You are viewing a plain text version of this content. The canonical link for it is here.
Posted to solr-user@lucene.apache.org by Rallavagu <ra...@gmail.com> on 2015/10/28 21:06:48 UTC

Commit Error

Solr 4.6.1, cloud

Seeing following commit errors.

[commitScheduler-19-thread-1] ERROR org.apache.solr.update.CommitTracker 
– auto commit error...:java.lang.IllegalStateException: this writer hit 
an OutOfMemoryError; cannot commit at 
org.apache.lucene.index.IndexWriter.prepareCommitInternal(IndexWriter.java:2807) 
at 
org.apache.lucene.index.IndexWriter.commitInternal(IndexWriter.java:2984) at 
org.apache.solr.update.DirectUpdateHandler2.commit(DirectUpdateHandler2.java:559) 
at org.apache.solr.update.CommitTracker.run(CommitTracker.java:216) at 
java.util.concurrent.Executors$RunnableAdapter.call(Executors.java:440)

★ ★ ★ ★ ★

Objective A:
Copy the part of the Solr commit error post starting at "Posted to solr-user@lucene.apache.org" and ending at "following commit errors.".
Objective B:
Answer these questions using the Solr commit error post:
(i) Which Solr version does the post name?
(ii) According to the exception message, what did the writer hit?
(iii) Which thread logged the auto commit error?
Objective C:
Write the next part of the Solr commit error post, picking up after its final line.
Nothing in the records is needed here.

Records
★ ★ ★ ★ ★

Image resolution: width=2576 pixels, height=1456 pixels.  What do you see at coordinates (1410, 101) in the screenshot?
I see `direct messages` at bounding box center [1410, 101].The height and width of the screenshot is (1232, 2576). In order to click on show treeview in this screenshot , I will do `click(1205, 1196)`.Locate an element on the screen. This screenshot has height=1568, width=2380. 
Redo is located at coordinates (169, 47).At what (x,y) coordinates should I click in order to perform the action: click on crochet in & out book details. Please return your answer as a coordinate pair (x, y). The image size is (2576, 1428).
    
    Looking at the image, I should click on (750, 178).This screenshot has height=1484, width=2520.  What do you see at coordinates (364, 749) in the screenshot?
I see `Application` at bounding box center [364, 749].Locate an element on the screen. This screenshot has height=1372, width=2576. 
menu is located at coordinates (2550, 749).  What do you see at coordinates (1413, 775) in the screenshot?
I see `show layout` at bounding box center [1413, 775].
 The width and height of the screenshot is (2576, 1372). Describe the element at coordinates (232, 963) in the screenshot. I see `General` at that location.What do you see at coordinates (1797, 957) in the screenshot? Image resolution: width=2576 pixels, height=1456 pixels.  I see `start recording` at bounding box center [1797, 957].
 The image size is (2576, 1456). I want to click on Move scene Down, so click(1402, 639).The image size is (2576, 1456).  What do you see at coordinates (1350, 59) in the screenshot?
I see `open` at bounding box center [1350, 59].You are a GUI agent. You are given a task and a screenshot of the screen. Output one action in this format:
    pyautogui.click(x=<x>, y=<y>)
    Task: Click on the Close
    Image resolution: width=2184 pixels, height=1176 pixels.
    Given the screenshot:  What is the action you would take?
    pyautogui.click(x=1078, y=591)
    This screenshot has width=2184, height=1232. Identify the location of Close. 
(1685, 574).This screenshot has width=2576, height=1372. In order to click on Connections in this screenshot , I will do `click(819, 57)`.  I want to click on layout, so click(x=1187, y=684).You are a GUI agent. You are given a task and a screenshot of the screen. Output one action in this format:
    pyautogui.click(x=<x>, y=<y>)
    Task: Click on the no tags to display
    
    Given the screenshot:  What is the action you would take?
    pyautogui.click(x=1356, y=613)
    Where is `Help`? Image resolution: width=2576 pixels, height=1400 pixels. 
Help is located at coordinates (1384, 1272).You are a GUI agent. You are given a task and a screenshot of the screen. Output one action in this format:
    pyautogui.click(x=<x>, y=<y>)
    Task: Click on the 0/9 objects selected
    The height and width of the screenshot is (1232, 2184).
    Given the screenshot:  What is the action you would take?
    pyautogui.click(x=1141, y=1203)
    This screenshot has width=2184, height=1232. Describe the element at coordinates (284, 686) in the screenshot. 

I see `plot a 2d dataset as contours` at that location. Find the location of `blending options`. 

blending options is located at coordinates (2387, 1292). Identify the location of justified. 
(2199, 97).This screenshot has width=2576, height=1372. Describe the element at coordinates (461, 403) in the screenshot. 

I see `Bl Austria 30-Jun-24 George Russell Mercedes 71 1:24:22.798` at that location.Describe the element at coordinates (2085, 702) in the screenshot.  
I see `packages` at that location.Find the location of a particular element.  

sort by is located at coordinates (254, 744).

★ ★ ★ ★ ★

Reply A:
Posted to solr-user@lucene.apache.org by Rallavagu <ra...@gmail.com> on 2015/10/28 21:06:48 UTC

Commit Error

Solr 4.6.1, cloud

Seeing following commit errors.

Reply B:
(i) Solr 4.6.1
(ii) An OutOfMemoryError
(iii) commitScheduler-19-thread-1

Reply C:
at java.util.concurrent.FutureTask.run(FutureTask.java:138) at 
java.util.concurrent.ScheduledThreadPoolExecutor$ScheduledFutureTask.access$301(ScheduledThreadPoolExecutor.java:98) 
at 
java.util.concurrent.ScheduledThreadPoolExecutor$ScheduledFutureTask.run(ScheduledThreadPoolExecutor.java:206) 
at 
java.util.concurrent.ThreadPoolExecutor$Worker.runTask(ThreadPoolExecutor.java:896) 
at 
java.util.concurrent.ThreadPoolExecutor$Worker.run(ThreadPoolExecutor.java:919) 
at java.lang.Thread.run(Thread.java:682)

Looking at the code,

public final void prepareCommit() throws IOException {
     ensureOpen();
     prepareCommitInternal();
   }

   private void prepareCommitInternal() throws IOException {
     synchronized(commitLock) {
       ensureOpen(false);
       if (infoStream.isEnabled("IW")) {
         infoStream.message("IW", "prepareCommit: flush");
         infoStream.message("IW", "  index before flush " + segString());
       }

       if (hitOOM) {
         throw new IllegalStateException("this writer hit an 
OutOfMemoryError; cannot commit");
       }

It simply checking a flag if it hit OOM? What is making to check and set 
the flag? What could be the conditions? Thanks.

Re: Commit Error

Posted by Rallavagu <ra...@gmail.com>.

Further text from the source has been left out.